**** Textabschnitt

Im Kanzleramt unter Bundeskanzlerin Angela Merkel (CDU) sind jahrelang immer wieder schwere europarechtliche Bedenken gegen die Pkw-Maut-Pläne der Bundesverkehrsminister Alexander Dobrindt (CSU) und später Andreas Scheuer (CSU) erhoben worden.

Dies geht aus zahlreichen Unterlagen aus dem für Verkehrspolitik zuständigen Referat des Bundeskanzleramts hervor, über welche die „Welt“ (Donnerstagsausgabe) berichtet. Ein erster Einwand sei schon 2014 erhoben worden, als der damalige Verkehrsminister Dobrindt regierungsintern seinen Plan vorstellte, eine Maut („Infrastrukturabgabe“) zwar sowohl von Ausländern wie Inländern zu erheben, aber deutschen Autofahrern durch Senkungen der Kfz-Steuer jede Zusatzbelastung zu ersparen.

********

Arbeitsauftrag A: Tippen Sie den Textabschnitt über die Pkw-Maut vollständig und wortgetreu ab.

**** Bereitgestellte Einträge

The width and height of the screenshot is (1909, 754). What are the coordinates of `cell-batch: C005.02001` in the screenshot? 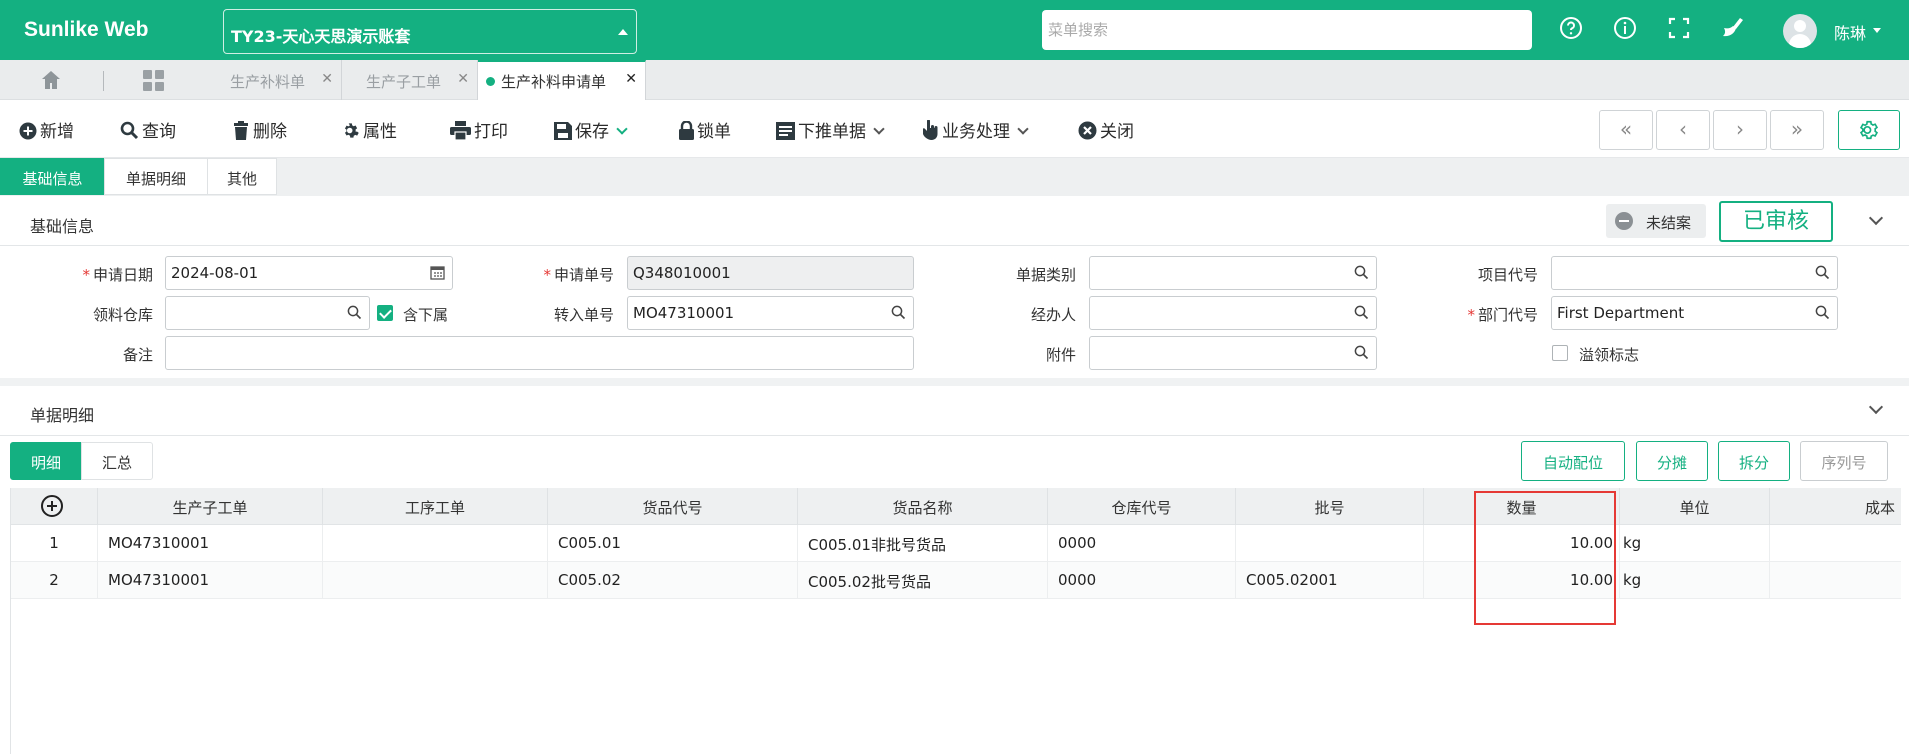 It's located at (1330, 580).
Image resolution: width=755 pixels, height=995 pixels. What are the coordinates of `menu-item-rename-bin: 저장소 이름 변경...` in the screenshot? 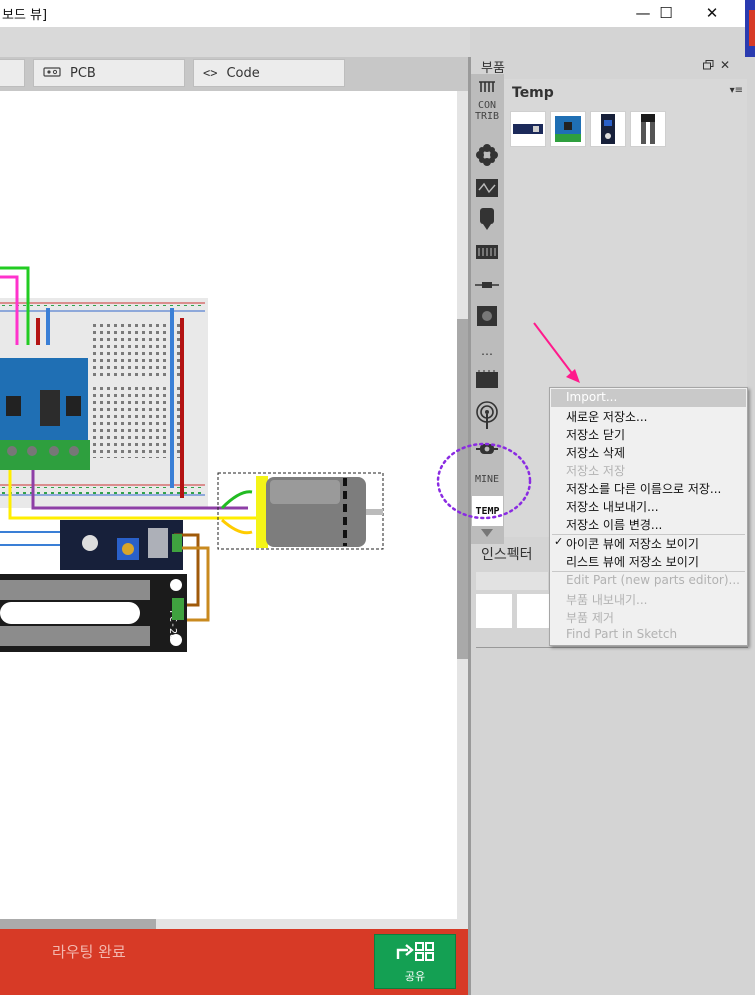 It's located at (648, 524).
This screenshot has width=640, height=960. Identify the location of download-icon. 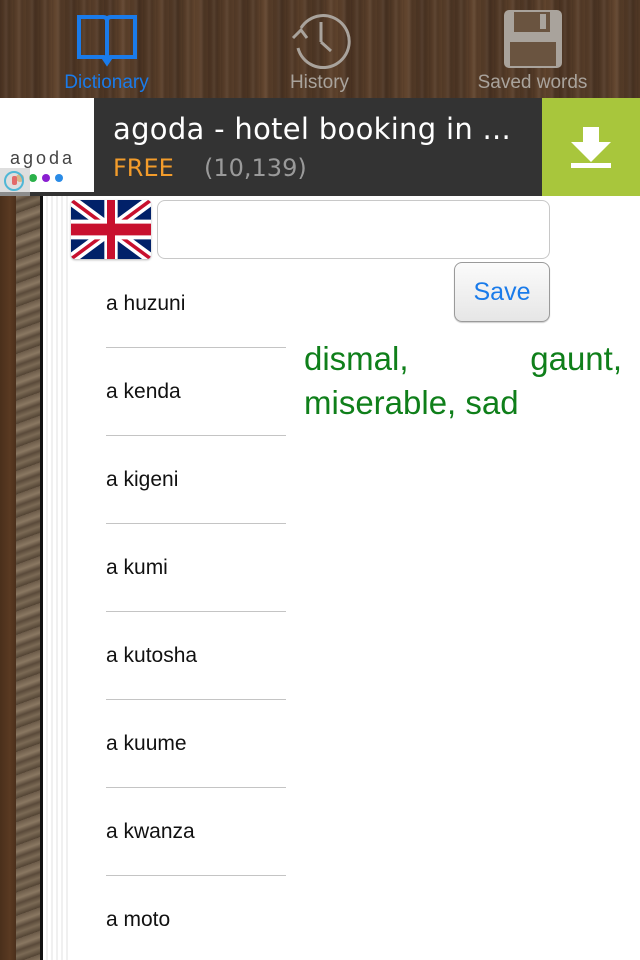
(591, 148).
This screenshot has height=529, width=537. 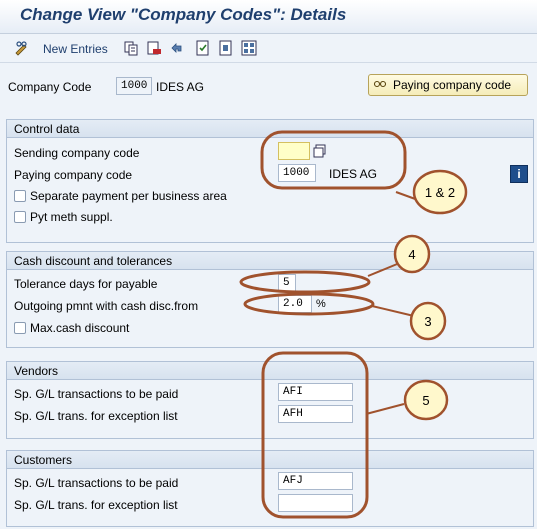 I want to click on paying-company-code-button: Paying company code, so click(x=448, y=85).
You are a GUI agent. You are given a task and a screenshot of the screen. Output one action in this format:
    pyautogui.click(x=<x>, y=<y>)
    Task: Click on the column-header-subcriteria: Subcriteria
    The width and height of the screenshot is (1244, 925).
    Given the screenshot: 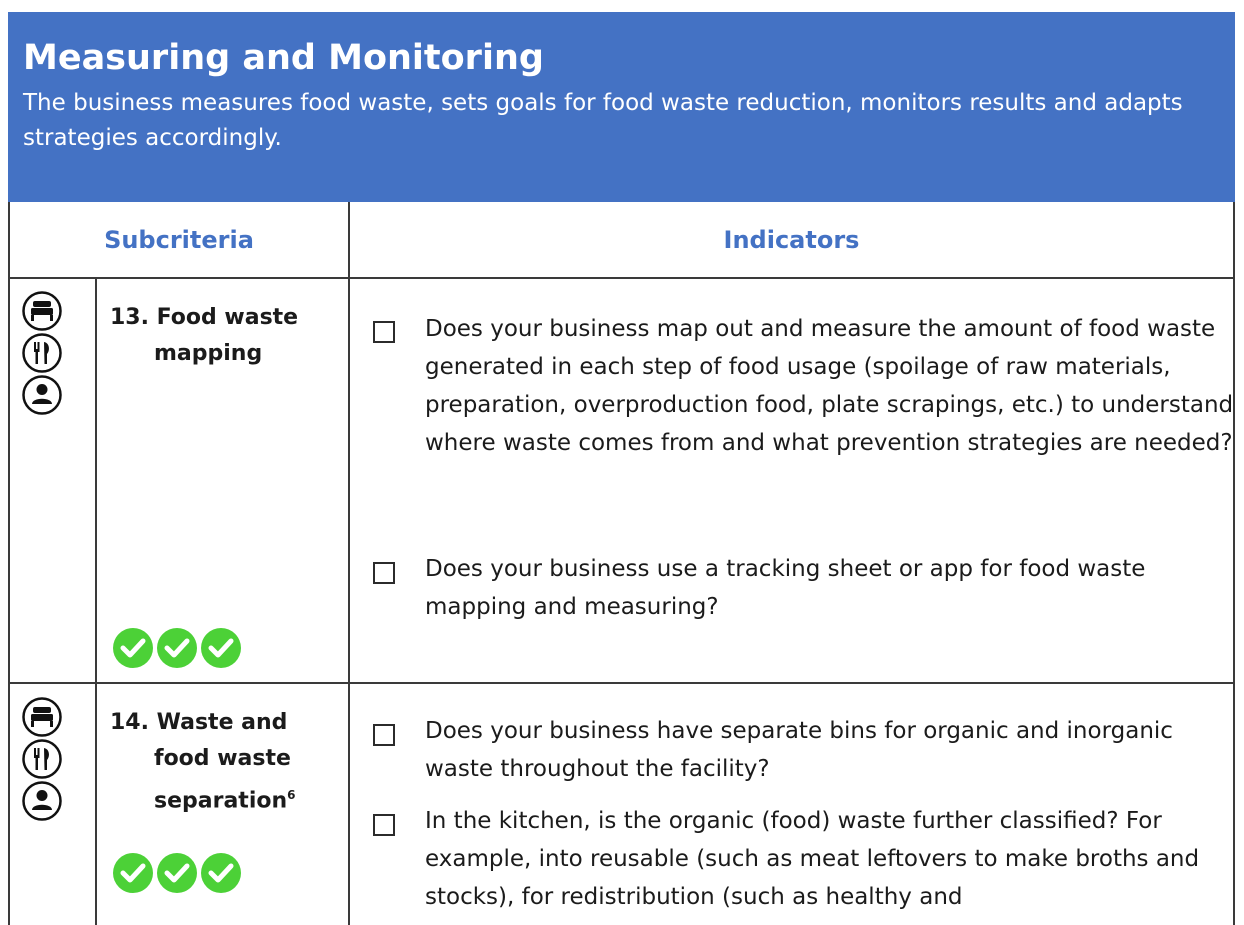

********

Arbeitsauftrag B: Stellen Sie die Zeilen der Einträge, beginnend mit der Zeile, die „You are a GUI“ enthält, und endend mit dem Ende der Einträge, als JSON-Liste von Zeichenketten dar, mit einer Zeichenkette pro Zeile und ohne Leerzeilen. Lassen Sie die Bilder in Ihrer Antwort weg.

Ausgabe A:
Im Kanzleramt unter Bundeskanzlerin Angela Merkel (CDU) sind jahrelang immer wieder schwere europarechtliche Bedenken gegen die Pkw-Maut-Pläne der Bundesverkehrsminister Alexander Dobrindt (CSU) und später Andreas Scheuer (CSU) erhoben worden.

Dies geht aus zahlreichen Unterlagen aus dem für Verkehrspolitik zuständigen Referat des Bundeskanzleramts hervor, über welche die „Welt“ (Donnerstagsausgabe) berichtet. Ein erster Einwand sei schon 2014 erhoben worden, als der damalige Verkehrsminister Dobrindt regierungsintern seinen Plan vorstellte, eine Maut („Infrastrukturabgabe“) zwar sowohl von Ausländern wie Inländern zu erheben, aber deutschen Autofahrern durch Senkungen der Kfz-Steuer jede Zusatzbelastung zu ersparen.

Ausgabe B:
[
  "You are a GUI agent. You are given a task and a screenshot of the screen. Output one action in this format:",
  "    pyautogui.click(x=<x>, y=<y>)",
  "    Task: Click on the column-header-subcriteria: Subcriteria",
  "    The width and height of the screenshot is (1244, 925).",
  "    Given the screenshot: "
]